Everyone expected this phase wouldn’t exist until considerably greater pressures than where we originally discovered it. Therefore it was a surprise according to the researcher Vitali Prakapenka. They were able to very precisely map the features of this new ice, which forms a new phase of matter.
The scientists created superionic ice by pressing water between two diamonds, the hardest substance on Earth. To simulate the tremendous pressure seen in planets’ cores. The Advanced Photon Source/high-brightness X-ray beams fire a laser through the diamonds, heating the water.

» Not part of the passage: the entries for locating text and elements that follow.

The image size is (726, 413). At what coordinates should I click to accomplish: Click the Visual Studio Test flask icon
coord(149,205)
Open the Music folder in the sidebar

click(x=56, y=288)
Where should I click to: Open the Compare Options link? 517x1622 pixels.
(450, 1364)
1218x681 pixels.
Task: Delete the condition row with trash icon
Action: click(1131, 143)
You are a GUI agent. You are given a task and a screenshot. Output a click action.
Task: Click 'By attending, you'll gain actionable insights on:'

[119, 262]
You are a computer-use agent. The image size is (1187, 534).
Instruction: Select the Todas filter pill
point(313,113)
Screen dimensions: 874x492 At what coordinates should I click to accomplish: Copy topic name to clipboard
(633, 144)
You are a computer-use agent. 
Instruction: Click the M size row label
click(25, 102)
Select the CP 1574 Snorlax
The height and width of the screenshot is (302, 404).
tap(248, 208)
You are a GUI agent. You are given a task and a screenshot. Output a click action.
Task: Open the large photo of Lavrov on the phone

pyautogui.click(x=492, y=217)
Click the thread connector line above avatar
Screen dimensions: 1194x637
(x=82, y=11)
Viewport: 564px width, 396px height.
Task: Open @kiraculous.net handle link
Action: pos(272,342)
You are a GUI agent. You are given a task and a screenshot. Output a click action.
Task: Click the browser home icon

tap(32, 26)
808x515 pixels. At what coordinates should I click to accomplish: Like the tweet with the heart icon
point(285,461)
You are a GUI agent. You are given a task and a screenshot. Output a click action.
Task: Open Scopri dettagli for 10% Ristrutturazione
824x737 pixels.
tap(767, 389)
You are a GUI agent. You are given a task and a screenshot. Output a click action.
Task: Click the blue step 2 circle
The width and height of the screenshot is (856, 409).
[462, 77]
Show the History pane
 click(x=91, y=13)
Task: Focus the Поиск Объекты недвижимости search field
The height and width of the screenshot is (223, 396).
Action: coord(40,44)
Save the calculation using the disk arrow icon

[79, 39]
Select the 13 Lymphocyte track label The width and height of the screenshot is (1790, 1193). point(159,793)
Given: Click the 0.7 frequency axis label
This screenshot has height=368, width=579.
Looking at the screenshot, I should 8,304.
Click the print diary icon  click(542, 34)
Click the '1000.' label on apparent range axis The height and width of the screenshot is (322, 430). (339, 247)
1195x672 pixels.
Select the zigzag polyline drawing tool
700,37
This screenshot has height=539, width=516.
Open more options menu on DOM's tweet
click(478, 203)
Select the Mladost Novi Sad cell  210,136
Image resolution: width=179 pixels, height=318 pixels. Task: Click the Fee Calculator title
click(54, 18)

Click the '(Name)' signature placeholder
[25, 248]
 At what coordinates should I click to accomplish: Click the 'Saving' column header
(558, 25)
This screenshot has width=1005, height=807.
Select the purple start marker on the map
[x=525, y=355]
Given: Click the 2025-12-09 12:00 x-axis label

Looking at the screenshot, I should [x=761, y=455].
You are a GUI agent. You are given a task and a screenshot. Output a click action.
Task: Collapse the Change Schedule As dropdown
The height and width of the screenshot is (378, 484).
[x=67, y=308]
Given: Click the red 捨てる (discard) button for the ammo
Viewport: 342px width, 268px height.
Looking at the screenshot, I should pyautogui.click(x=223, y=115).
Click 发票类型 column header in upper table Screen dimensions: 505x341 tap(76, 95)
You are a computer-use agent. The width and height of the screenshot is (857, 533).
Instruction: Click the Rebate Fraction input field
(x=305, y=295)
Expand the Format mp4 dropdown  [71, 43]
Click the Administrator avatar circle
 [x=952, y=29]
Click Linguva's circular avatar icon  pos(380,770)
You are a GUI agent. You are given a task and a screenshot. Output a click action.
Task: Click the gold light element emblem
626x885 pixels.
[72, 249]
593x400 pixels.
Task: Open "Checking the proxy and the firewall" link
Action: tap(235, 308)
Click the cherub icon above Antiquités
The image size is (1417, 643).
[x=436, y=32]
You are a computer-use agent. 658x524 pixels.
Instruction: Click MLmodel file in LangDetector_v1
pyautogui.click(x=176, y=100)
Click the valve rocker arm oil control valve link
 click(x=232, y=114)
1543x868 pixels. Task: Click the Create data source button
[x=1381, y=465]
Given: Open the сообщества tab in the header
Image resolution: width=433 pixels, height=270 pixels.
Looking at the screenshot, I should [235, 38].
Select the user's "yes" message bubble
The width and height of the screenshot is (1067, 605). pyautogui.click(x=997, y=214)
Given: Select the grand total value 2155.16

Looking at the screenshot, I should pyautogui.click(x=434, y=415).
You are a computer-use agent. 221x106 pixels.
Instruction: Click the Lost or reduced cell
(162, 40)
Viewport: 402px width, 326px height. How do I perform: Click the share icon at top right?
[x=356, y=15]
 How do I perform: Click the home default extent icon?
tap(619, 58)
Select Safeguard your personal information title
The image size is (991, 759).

Because it interacts with light differently, the ice becomes less thick yet substantially darker.
These ice qualities influence a planet’s magnetic fields, which have a significant impact on its capacity to support life. Earth’s massive magnetic fields shield humans from damaging incoming radiation and cosmic rays. The team claims that understanding the variables that influence magnetic field development may benefit scientists in their quest for stars and planets in other solar systems that could support life.